There are a lot of game modes in Deluxe, and a lot of customization in each one. Your traditional Marathon mode can be set to end at 150 lines, which is great because it gives you a finite end to try to best in terms of your score and fastest completion. The CPU battle mode, as you send completed lines back and forth to trip the other player up, is one of my favorite Wii timewasters period. There's a "beginner Tetris" mode with a bigger grid and three block pieces, and while you think this would be pointless, it trips up my seasoned brain enough to be its own challenge. Even the more experimental modes, like Stage Racer or Balance Board Tetris, while they can be hit-and-miss, are nice additions that show an appreciated desire to experiment.

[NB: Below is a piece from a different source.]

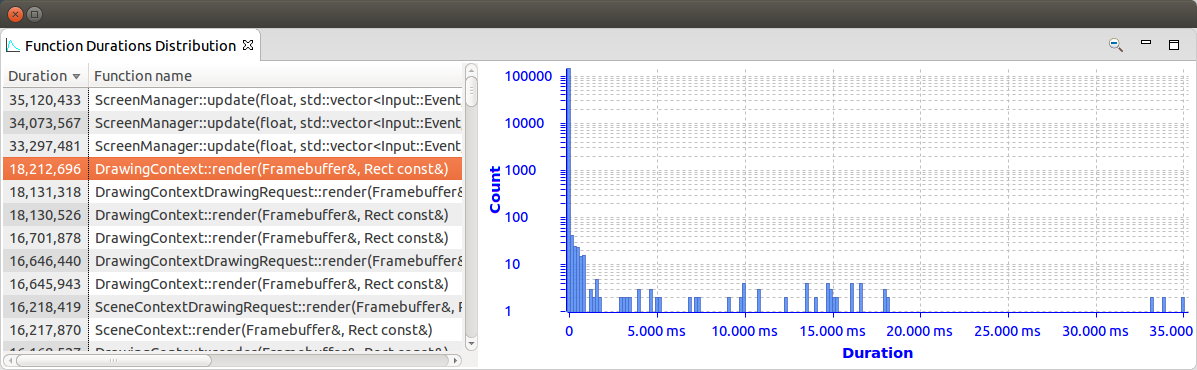Image resolution: width=1197 pixels, height=370 pixels.
Task: Select the 35,120,433 ScreenManager::update row
Action: [232, 99]
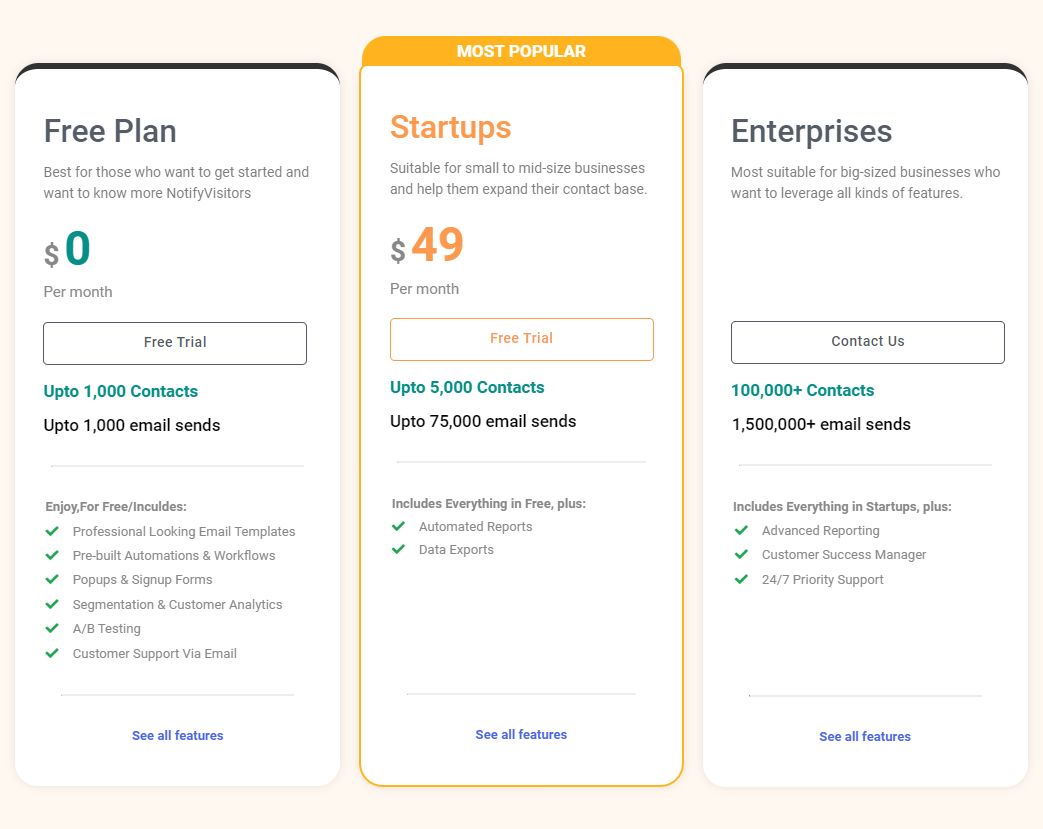Click checkmark next to Automated Reports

Okay, but how's the block stacking? Excellent. All the block spin maneuvers into tight spots and piece hold mechanics you could want are here. The piece holding in particular is nice with the standardized randomizer, because you can hold an S or Z (or L or J) piece when you don't need it, and then swap it in when you get another piece of the reverse that you don't need in the next few blocks, creating this sort of rhythm that makes it really easy to build ideal Tetris-scumming setups. Not to say this game can't kick your ass at the highest speeds or the highest CPU levels though! There's so many versions of Tetris that it might be hard to call any definitive, but for consoles, Deluxe might be it.

Reviewed May 23, 2026
Supports special controllers? Yes (Classic Controller, Balance Board)
My favorite part The CPU battle mode
Recommended for... people who unironically think Tetris on Game Boy is peak, LURK.